(Stored dataset items)
● ● ● ● ● ● ●

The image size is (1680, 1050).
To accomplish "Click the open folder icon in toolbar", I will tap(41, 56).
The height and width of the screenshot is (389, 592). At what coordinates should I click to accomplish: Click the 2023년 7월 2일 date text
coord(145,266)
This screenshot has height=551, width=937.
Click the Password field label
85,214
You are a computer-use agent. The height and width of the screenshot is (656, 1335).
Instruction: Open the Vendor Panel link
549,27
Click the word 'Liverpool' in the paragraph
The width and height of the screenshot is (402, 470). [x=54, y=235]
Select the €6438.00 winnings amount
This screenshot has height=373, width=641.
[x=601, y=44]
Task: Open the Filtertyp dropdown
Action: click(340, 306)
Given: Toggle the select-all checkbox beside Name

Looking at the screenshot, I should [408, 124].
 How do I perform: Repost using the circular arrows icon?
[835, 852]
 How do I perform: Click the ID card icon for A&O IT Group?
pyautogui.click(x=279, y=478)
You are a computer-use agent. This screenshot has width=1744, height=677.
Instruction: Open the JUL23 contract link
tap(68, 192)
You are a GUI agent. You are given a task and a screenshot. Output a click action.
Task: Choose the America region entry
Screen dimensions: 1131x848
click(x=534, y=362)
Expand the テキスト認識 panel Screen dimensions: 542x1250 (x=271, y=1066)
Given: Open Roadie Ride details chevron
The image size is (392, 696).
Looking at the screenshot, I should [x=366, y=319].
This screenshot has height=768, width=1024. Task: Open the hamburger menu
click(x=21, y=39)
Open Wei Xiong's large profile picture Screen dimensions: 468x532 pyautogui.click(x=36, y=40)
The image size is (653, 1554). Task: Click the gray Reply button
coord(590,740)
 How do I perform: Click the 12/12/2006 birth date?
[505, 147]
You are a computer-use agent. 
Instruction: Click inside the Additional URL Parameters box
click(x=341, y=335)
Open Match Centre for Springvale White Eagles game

● ● ● ● ● ● ●

- Work to complete:
Return exactly the lines above from the line that has "Instruction: Open the Vendor Panel link" through the line that has "Given: Open Roadie Ride details chevron", inclusive, and nothing else.

- Solution for this task:
Instruction: Open the Vendor Panel link
549,27
Click the word 'Liverpool' in the paragraph
The width and height of the screenshot is (402, 470). [x=54, y=235]
Select the €6438.00 winnings amount
This screenshot has height=373, width=641.
[x=601, y=44]
Task: Open the Filtertyp dropdown
Action: click(340, 306)
Given: Toggle the select-all checkbox beside Name

Looking at the screenshot, I should [408, 124].
 How do I perform: Repost using the circular arrows icon?
[835, 852]
 How do I perform: Click the ID card icon for A&O IT Group?
pyautogui.click(x=279, y=478)
You are a computer-use agent. This screenshot has width=1744, height=677.
Instruction: Open the JUL23 contract link
tap(68, 192)
You are a GUI agent. You are given a task and a screenshot. Output a click action.
Task: Choose the America region entry
Screen dimensions: 1131x848
click(x=534, y=362)
Expand the テキスト認識 panel Screen dimensions: 542x1250 (x=271, y=1066)
Given: Open Roadie Ride details chevron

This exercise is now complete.